@gudurusreddy99
Root Cause
When performing stream-static joins, which means joining a streaming source with a static Delta table, Spark will scan the entire Delta table for each micro-batch if the static table is not filtered or incrementally joined.
https://www.linkedin.com/pulse/overcoming-databricks-dlt-streaming-table-join-limitations-roger-ding...
Solution Thinking:
1. Incremental Join Logic
Build your pipeline to join only new or changed data in the Delta table since the last batch with the current micro-batch from the streaming source.

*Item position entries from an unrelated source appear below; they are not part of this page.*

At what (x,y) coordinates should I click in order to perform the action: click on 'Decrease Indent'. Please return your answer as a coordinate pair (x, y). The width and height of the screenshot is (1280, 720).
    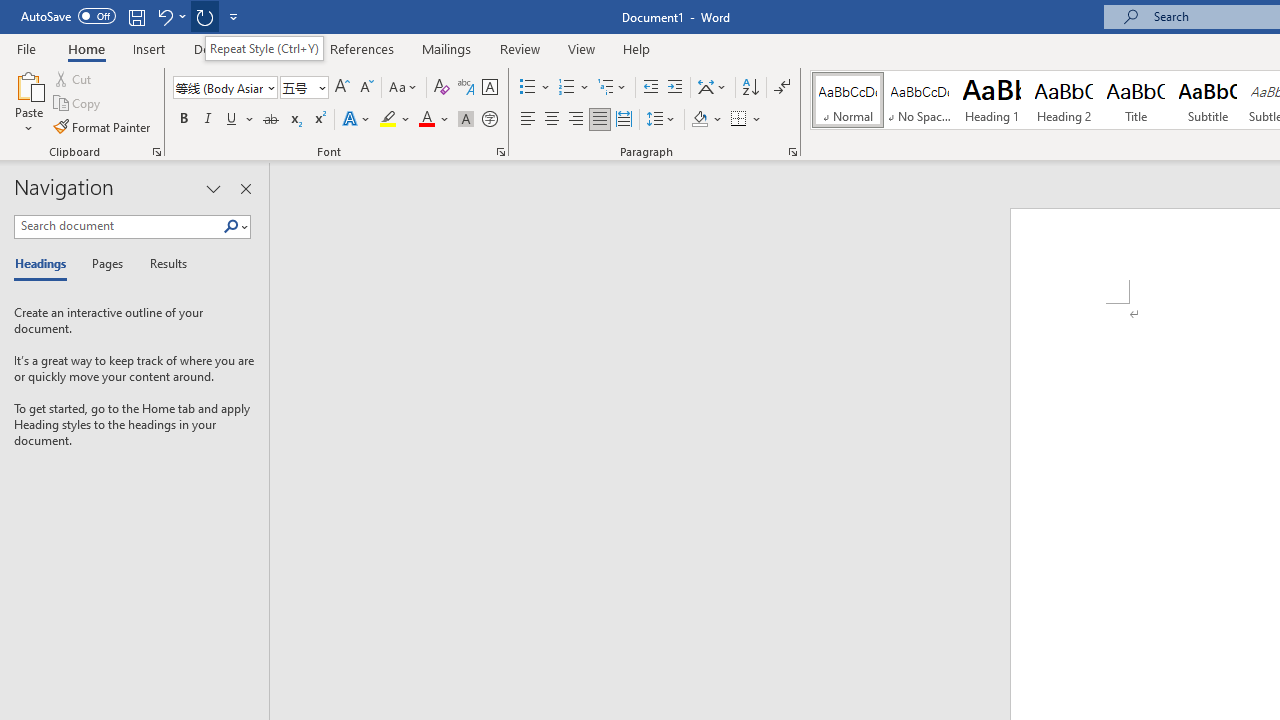
    Looking at the image, I should click on (650, 86).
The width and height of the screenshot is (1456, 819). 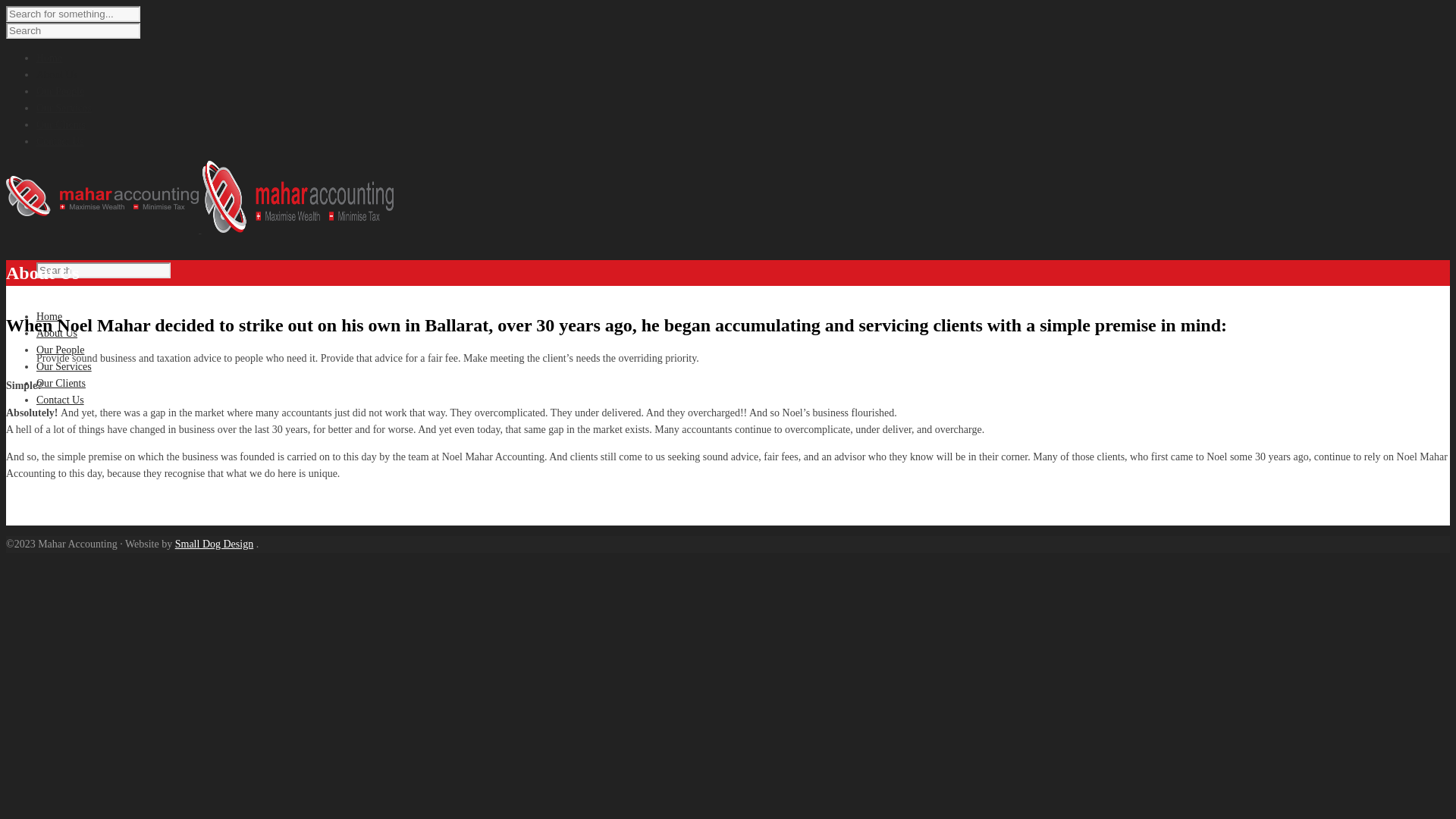 What do you see at coordinates (36, 124) in the screenshot?
I see `'Our Clients'` at bounding box center [36, 124].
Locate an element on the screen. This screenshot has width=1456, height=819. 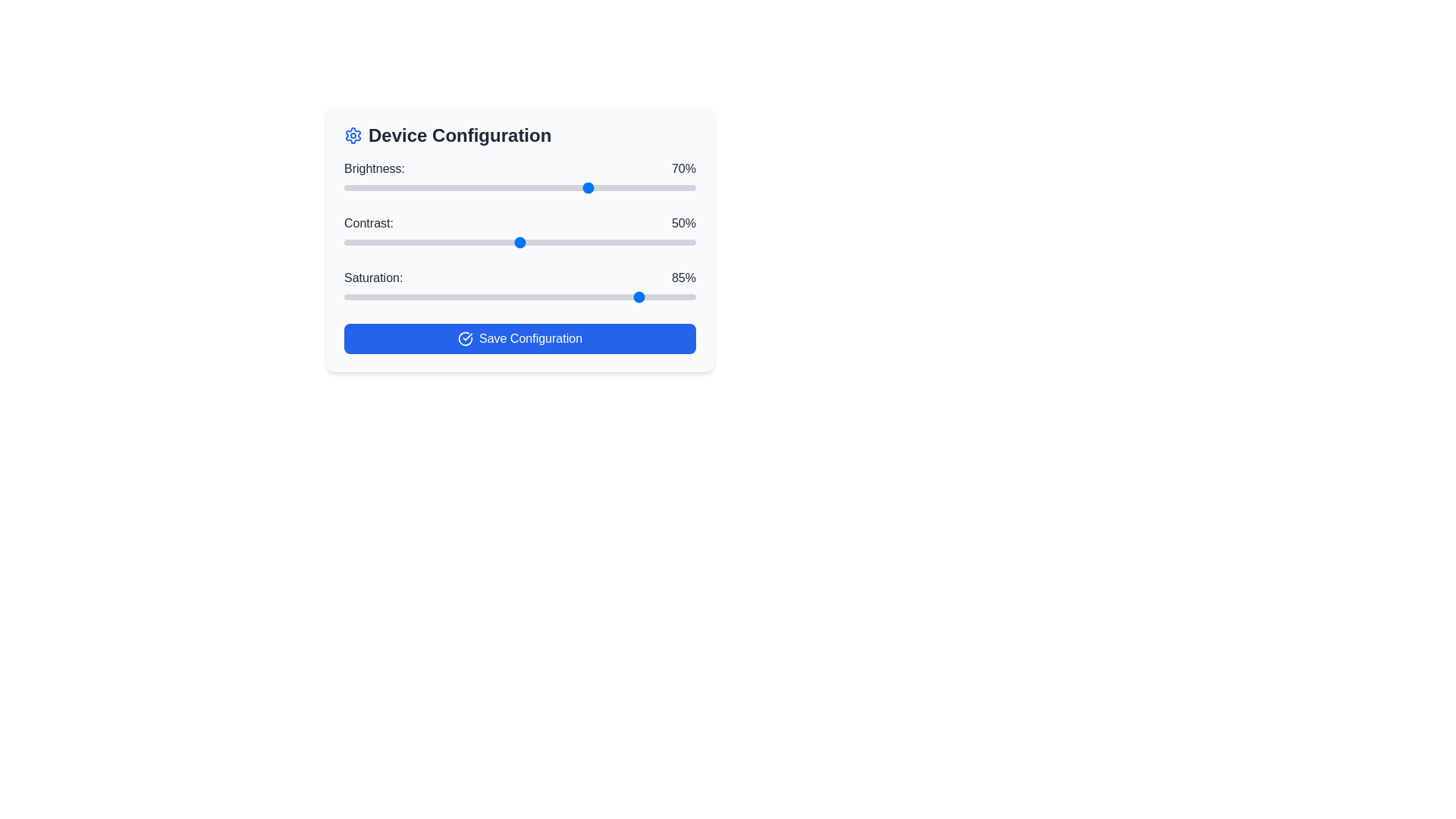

Use watermarks and incremental filter conditions to limit joined records to the relevant time window or ID range. This will reduce the scan of the static Delta table.

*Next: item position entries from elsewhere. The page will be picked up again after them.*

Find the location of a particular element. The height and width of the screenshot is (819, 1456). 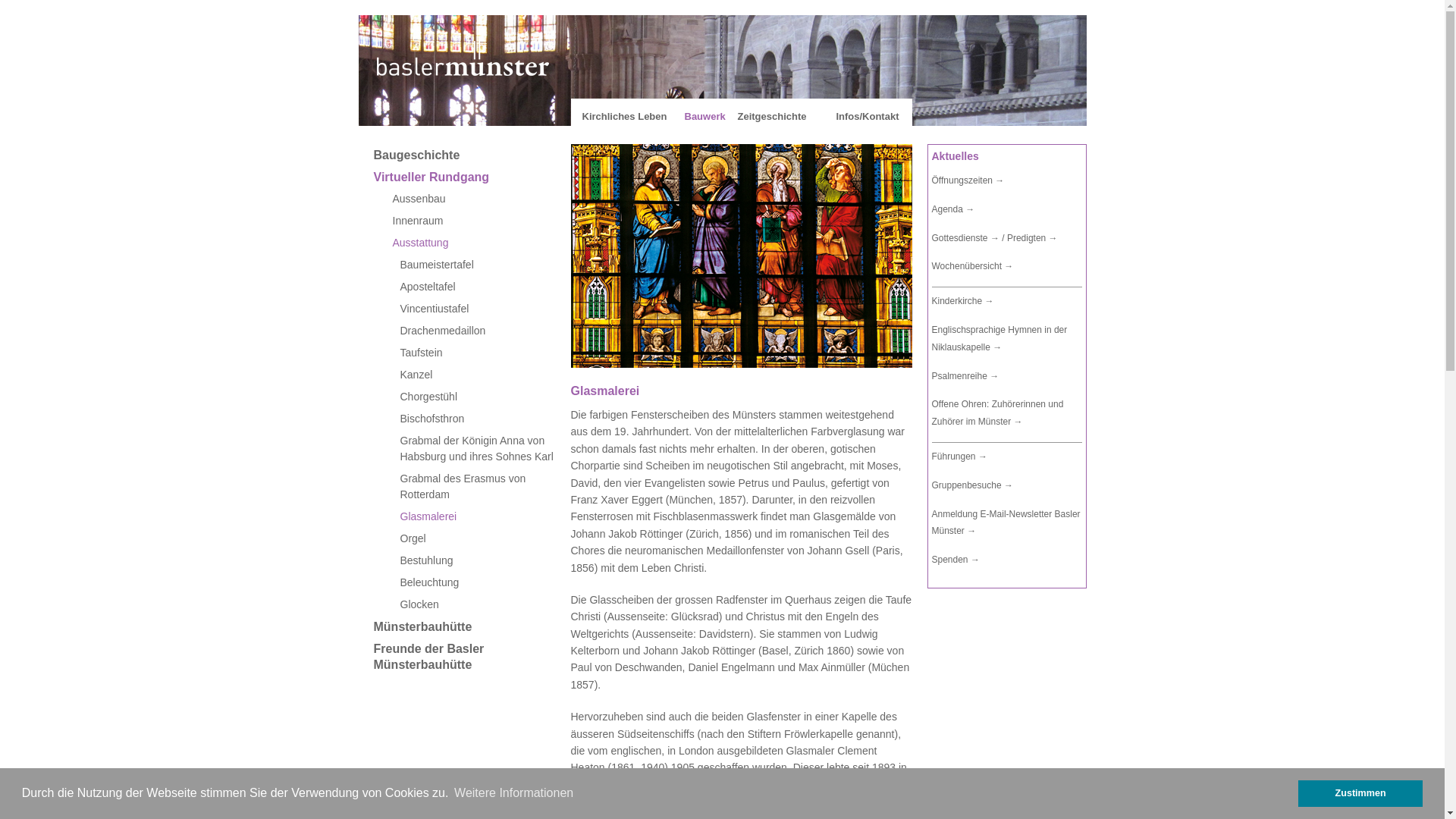

'Drachenmedaillon' is located at coordinates (475, 330).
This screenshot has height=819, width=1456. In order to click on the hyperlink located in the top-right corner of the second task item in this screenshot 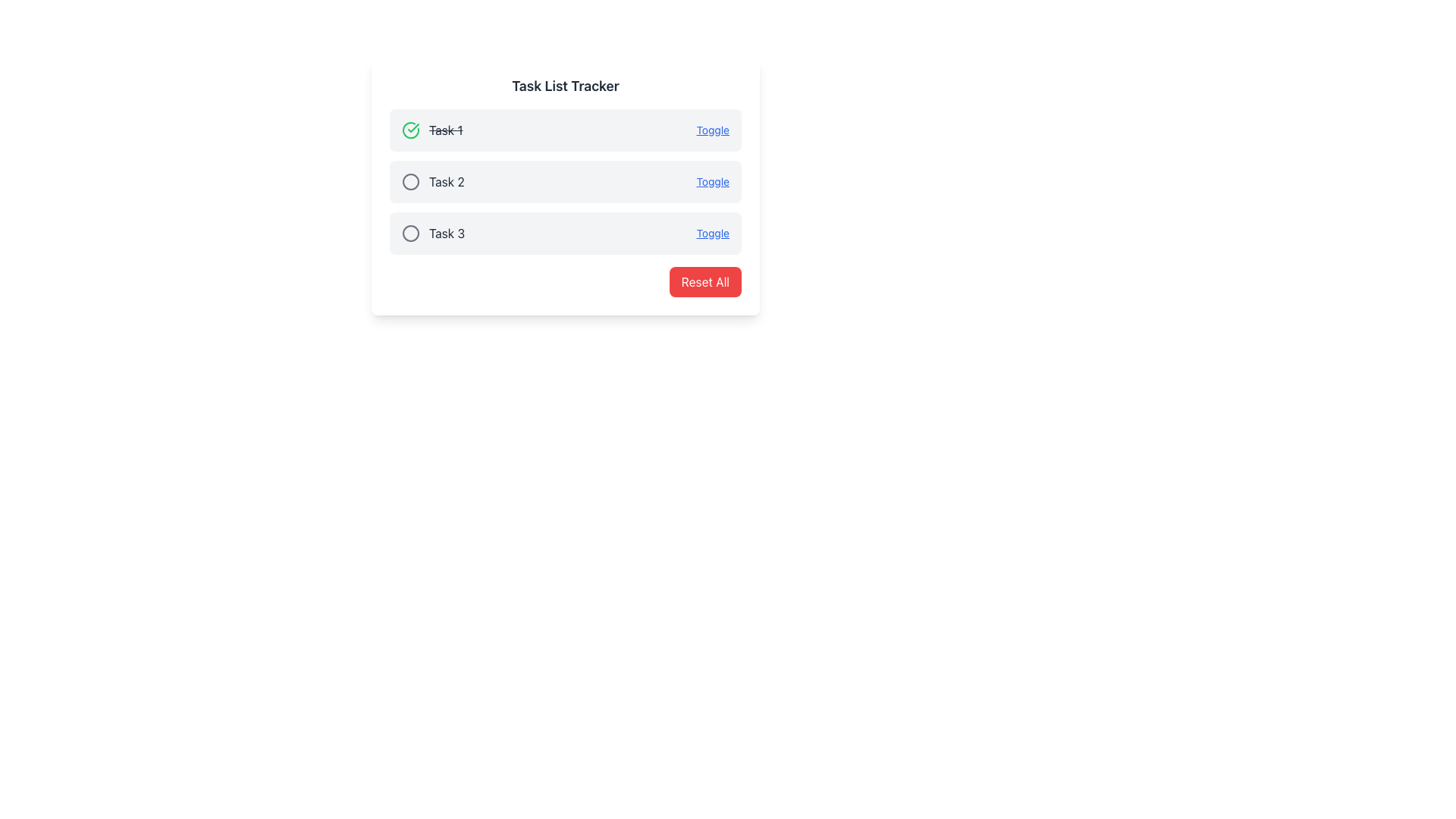, I will do `click(712, 180)`.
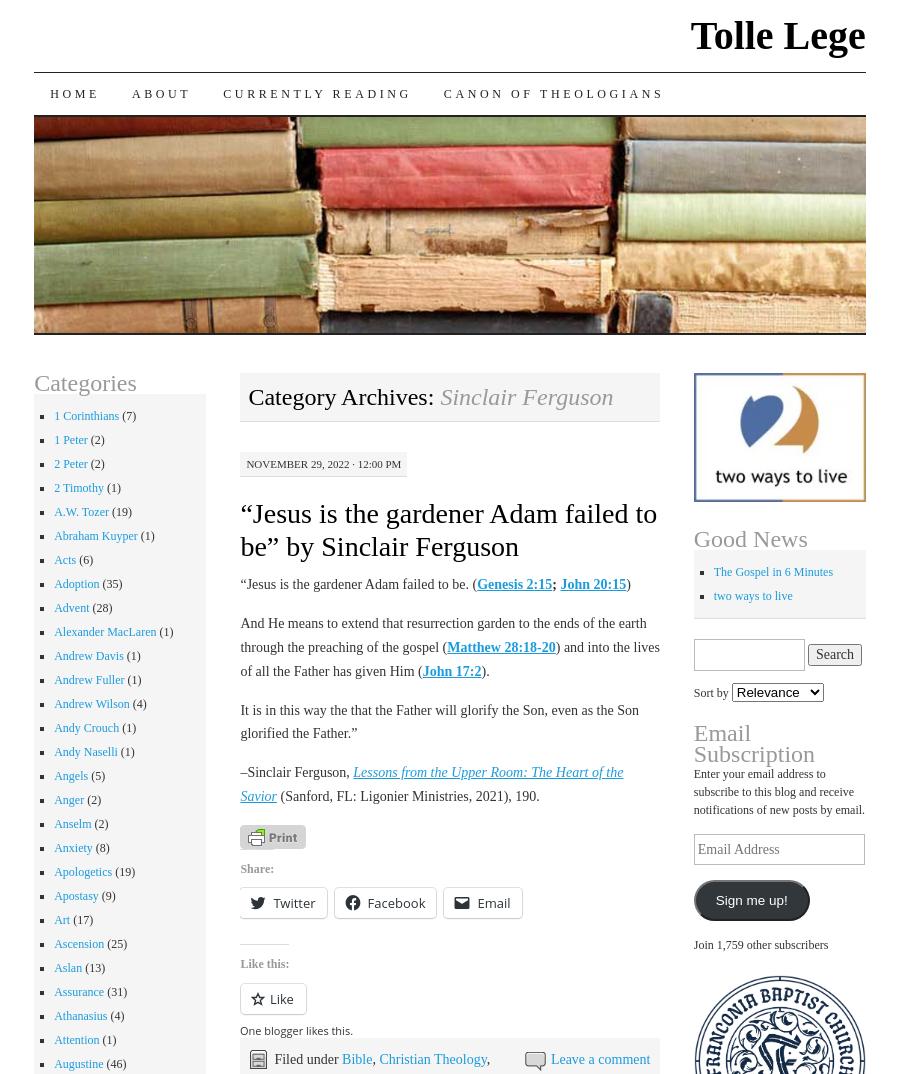  I want to click on ').', so click(484, 669).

https://community.databricks.com/t5/data-engineering/incremental-join-transformation-using-delta-liv...
2. Partitioning and Z-Ordering
Partition the static Delta table based on the join key, such as customer_id. This will help optimize data skipping during joins.

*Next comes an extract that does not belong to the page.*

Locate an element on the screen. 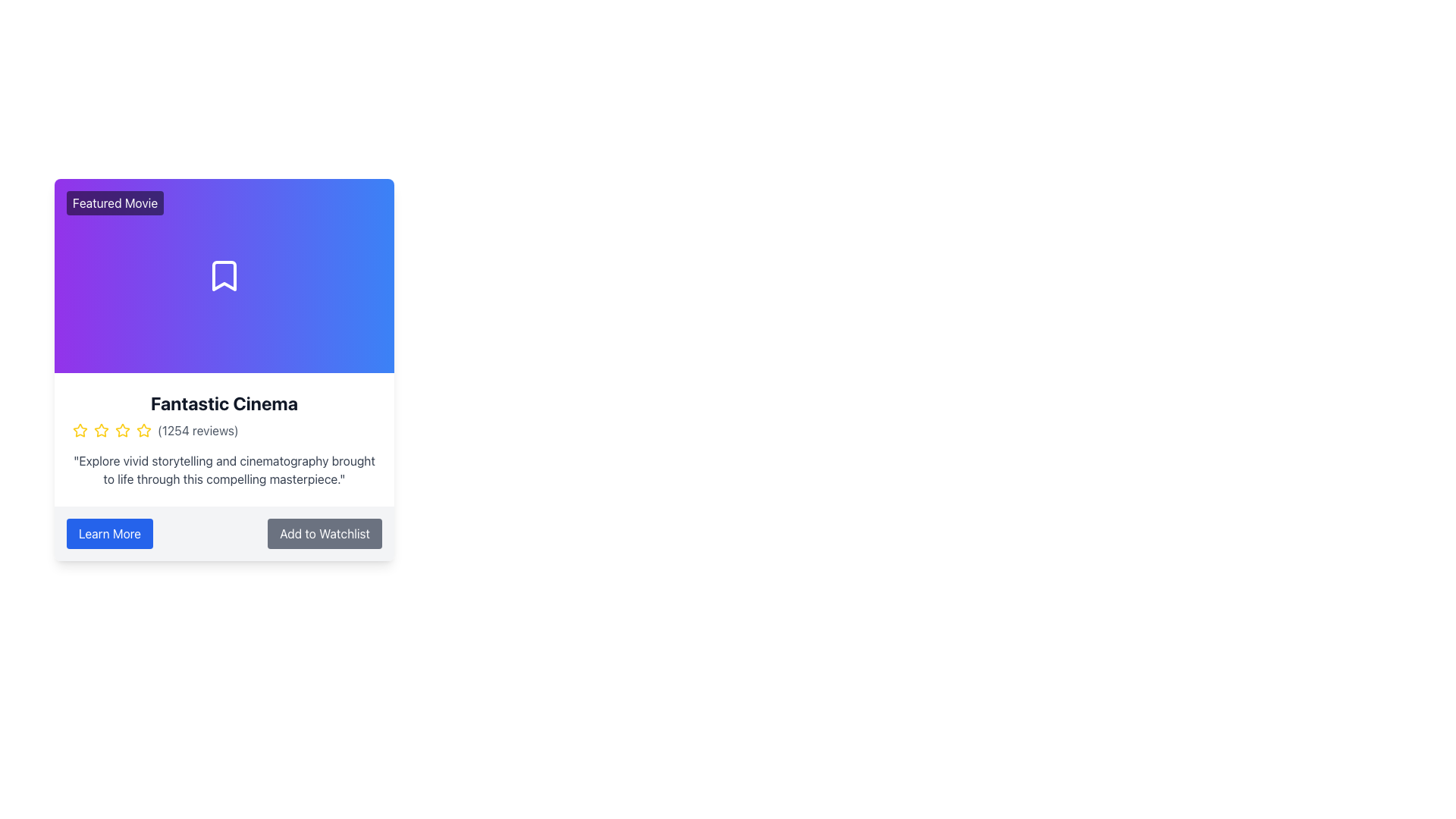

Apply Z-Ordering on the main join keys to improve clustering and further decrease file I/O and scan overhead.
3. Broadcast Joins (for Small Reference Tables)
If the Delta table is relatively small, enable broadcast joins in your query.
https://community.databricks.com/t5/technical-blog/top-5-tips-to-build-delta-live-tables-dlt-pipelin...
4. Use Change Data Capture (CDC) or Materialized Views
For Delta tables that change frequently or grow over time, implement CDC to process only updated rows in each batch.
Alternatively, you can materialize incremental results in intermediate tables and join streaming input with only the daily or hourly chunk, not the entire history.
https://stackoverflow.com/questions/75094547/creating-a-delta-live-table-for-reading-incremental-dat...
Next Steps:
Examine the partition structure of your current Delta table and make improvements as needed.
Add time or ID-based filters in your static or lookup table scans whenever possible.
If applicable, refactor your DLT pipeline to maintain gold or silver incremental tables as pre-filtered join sources.